_EXERCISE REQUIREMENTS_.
Output, word for word, the lines of this listing that fall between the line with "2576x1360 pixels. Task: Click" and the line with "You are a computer-use agent. Image resolution: width=1125", counting both of those lines, and no others.

_DATA EXTRACTS_.
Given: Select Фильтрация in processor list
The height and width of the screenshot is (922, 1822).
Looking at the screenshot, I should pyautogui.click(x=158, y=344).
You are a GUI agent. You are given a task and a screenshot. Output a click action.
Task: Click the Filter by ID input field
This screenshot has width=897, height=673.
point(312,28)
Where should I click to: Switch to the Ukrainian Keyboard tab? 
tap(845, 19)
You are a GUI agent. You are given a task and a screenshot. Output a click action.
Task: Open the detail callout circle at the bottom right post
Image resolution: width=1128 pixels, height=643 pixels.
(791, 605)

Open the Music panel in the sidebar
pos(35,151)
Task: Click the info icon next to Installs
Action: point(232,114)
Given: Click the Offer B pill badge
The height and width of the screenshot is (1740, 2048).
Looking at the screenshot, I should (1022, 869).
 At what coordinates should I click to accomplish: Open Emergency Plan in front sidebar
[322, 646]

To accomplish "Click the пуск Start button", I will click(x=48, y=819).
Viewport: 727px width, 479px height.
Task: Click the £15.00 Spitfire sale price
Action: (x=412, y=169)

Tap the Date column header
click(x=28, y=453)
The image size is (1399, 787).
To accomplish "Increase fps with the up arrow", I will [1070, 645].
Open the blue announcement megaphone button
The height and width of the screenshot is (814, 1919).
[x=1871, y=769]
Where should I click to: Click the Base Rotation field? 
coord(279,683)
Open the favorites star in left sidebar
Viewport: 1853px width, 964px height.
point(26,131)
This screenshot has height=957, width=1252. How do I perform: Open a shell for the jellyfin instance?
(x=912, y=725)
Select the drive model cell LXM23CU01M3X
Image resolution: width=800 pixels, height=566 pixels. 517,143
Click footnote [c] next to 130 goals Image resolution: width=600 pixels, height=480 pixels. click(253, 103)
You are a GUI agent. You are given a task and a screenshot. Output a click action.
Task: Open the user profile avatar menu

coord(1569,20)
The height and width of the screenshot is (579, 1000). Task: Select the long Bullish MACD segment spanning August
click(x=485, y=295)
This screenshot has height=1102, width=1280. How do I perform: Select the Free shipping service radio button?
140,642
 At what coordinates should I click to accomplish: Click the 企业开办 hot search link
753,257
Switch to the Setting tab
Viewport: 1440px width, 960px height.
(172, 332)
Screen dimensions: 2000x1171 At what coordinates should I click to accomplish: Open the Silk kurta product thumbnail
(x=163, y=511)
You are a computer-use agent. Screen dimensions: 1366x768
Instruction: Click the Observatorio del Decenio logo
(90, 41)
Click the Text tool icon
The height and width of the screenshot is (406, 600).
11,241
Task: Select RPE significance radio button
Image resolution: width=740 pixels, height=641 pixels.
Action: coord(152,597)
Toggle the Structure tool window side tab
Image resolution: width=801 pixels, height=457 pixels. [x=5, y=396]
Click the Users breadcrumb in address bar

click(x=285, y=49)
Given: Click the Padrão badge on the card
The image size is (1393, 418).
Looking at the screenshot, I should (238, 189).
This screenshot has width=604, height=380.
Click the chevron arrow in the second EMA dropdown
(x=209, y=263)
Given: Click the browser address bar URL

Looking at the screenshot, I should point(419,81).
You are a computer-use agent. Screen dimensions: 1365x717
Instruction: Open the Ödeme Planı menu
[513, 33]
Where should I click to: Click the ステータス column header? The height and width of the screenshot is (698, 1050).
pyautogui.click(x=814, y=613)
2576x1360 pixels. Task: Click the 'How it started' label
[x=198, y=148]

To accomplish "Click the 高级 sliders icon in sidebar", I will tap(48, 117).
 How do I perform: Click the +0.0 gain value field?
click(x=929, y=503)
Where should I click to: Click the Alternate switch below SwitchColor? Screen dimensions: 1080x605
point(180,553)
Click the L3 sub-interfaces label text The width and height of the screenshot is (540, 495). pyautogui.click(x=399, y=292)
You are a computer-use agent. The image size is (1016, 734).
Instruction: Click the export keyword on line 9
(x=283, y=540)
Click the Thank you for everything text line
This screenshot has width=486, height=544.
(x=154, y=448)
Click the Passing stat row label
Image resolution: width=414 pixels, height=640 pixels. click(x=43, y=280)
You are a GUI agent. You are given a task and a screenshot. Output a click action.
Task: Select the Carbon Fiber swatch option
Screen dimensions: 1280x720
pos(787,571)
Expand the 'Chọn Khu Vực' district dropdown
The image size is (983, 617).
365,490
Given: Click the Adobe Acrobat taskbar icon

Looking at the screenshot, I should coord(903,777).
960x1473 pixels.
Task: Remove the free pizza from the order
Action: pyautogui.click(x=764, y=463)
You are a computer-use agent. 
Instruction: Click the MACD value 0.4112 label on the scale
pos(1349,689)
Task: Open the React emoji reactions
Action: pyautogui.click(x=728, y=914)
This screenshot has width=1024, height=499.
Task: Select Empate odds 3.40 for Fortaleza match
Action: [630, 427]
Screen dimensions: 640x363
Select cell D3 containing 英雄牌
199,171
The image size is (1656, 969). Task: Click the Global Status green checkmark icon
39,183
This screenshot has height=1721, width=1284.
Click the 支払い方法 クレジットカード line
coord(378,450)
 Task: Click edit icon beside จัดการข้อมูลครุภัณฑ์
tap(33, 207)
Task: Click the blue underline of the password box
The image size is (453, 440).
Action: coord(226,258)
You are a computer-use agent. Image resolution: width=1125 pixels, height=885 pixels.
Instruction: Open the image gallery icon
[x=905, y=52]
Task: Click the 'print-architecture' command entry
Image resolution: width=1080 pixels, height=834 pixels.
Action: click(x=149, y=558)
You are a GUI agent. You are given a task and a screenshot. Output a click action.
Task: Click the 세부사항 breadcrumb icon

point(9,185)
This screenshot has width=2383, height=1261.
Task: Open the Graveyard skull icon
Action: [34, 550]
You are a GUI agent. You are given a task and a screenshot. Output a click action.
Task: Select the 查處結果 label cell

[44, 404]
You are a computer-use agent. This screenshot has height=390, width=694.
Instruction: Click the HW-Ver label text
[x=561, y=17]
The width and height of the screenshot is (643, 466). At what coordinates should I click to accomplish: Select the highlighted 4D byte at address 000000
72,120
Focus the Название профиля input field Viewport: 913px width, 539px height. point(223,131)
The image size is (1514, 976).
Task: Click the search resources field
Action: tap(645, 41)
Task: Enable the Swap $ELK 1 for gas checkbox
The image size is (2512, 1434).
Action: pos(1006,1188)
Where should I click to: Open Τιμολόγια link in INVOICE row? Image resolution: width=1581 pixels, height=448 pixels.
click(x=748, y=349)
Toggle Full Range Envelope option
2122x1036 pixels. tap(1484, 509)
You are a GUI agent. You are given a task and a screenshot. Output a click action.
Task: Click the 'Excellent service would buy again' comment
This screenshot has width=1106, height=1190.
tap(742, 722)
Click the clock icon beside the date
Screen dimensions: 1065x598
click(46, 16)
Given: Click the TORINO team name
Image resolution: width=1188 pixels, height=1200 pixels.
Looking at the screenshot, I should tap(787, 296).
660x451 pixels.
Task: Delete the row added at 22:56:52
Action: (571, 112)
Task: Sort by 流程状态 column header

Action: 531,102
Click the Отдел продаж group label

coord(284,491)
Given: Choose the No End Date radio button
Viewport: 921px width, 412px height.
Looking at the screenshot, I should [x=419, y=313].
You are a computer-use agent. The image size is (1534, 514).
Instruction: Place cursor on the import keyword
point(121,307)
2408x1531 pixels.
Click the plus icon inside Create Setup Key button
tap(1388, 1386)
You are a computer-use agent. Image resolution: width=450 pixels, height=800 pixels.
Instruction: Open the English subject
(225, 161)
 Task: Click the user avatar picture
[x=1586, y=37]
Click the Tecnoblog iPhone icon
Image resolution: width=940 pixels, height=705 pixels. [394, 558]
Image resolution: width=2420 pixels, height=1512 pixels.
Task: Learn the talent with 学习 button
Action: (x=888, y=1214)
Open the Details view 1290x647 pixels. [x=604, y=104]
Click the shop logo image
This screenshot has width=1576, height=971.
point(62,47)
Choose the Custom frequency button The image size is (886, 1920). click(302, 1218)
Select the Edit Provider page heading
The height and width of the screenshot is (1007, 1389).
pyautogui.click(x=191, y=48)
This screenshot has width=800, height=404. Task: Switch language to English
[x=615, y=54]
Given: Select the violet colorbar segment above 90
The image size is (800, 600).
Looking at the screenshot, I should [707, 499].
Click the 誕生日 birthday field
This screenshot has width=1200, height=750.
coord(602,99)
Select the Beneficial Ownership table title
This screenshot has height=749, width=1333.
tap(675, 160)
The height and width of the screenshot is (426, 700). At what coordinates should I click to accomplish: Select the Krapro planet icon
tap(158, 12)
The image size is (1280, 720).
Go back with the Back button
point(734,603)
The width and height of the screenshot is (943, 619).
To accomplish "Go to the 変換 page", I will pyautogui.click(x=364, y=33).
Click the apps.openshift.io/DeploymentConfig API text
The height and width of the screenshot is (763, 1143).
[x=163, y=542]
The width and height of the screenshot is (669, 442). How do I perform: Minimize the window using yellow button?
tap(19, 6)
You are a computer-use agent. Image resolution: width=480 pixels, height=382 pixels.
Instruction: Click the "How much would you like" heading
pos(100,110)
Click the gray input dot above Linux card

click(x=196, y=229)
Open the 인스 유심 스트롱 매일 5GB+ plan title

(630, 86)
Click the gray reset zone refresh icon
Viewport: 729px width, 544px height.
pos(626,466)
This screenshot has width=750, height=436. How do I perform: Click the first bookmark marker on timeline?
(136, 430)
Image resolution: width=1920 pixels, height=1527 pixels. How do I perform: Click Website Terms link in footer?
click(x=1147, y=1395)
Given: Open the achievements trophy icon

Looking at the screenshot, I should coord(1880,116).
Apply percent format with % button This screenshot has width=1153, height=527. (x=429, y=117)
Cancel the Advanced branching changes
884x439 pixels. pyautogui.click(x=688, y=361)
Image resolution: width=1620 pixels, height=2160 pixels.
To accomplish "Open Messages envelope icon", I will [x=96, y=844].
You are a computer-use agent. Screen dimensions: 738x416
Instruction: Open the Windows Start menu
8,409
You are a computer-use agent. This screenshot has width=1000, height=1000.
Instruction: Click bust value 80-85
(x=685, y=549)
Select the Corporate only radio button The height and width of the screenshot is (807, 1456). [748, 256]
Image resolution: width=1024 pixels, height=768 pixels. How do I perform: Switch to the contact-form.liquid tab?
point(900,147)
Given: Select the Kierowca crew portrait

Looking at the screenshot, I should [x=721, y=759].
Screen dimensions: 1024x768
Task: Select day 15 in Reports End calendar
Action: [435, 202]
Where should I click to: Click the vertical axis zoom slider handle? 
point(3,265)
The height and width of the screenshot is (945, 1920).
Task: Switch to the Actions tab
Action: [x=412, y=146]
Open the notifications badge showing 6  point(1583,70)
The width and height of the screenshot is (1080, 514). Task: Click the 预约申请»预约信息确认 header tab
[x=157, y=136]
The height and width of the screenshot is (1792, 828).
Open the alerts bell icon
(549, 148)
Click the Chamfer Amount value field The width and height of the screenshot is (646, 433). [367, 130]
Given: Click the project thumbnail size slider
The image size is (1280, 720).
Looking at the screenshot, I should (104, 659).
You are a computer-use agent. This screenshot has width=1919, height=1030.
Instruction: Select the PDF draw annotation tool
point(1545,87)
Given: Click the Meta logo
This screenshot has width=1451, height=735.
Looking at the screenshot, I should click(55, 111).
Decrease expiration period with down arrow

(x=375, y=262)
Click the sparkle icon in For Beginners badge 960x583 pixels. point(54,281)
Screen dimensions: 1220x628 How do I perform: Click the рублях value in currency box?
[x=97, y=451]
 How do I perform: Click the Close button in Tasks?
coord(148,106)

_RESPONSE TO THIS TASK_.
2576x1360 pixels. Task: Click the 'How it started' label
[x=198, y=148]

To accomplish "Click the 高级 sliders icon in sidebar", I will tap(48, 117).
 How do I perform: Click the +0.0 gain value field?
click(x=929, y=503)
Where should I click to: Click the Alternate switch below SwitchColor? Screen dimensions: 1080x605
point(180,553)
Click the L3 sub-interfaces label text The width and height of the screenshot is (540, 495). pyautogui.click(x=399, y=292)
You are a computer-use agent. The image size is (1016, 734).
Instruction: Click the export keyword on line 9
(x=283, y=540)
Click the Thank you for everything text line
This screenshot has width=486, height=544.
(x=154, y=448)
Click the Passing stat row label
Image resolution: width=414 pixels, height=640 pixels. click(x=43, y=280)
You are a GUI agent. You are given a task and a screenshot. Output a click action.
Task: Select the Carbon Fiber swatch option
Screen dimensions: 1280x720
pos(787,571)
Expand the 'Chọn Khu Vực' district dropdown
The image size is (983, 617).
365,490
Given: Click the Adobe Acrobat taskbar icon

Looking at the screenshot, I should coord(903,777).
960x1473 pixels.
Task: Remove the free pizza from the order
Action: pyautogui.click(x=764, y=463)
You are a computer-use agent. 
Instruction: Click the MACD value 0.4112 label on the scale
pos(1349,689)
Task: Open the React emoji reactions
Action: pyautogui.click(x=728, y=914)
This screenshot has width=1024, height=499.
Task: Select Empate odds 3.40 for Fortaleza match
Action: [630, 427]
Screen dimensions: 640x363
Select cell D3 containing 英雄牌
199,171
The image size is (1656, 969). Task: Click the Global Status green checkmark icon
39,183
This screenshot has height=1721, width=1284.
Click the 支払い方法 クレジットカード line
coord(378,450)
 Task: Click edit icon beside จัดการข้อมูลครุภัณฑ์
tap(33, 207)
Task: Click the blue underline of the password box
The image size is (453, 440).
Action: coord(226,258)
You are a computer-use agent. Image resolution: width=1125 pixels, height=885 pixels.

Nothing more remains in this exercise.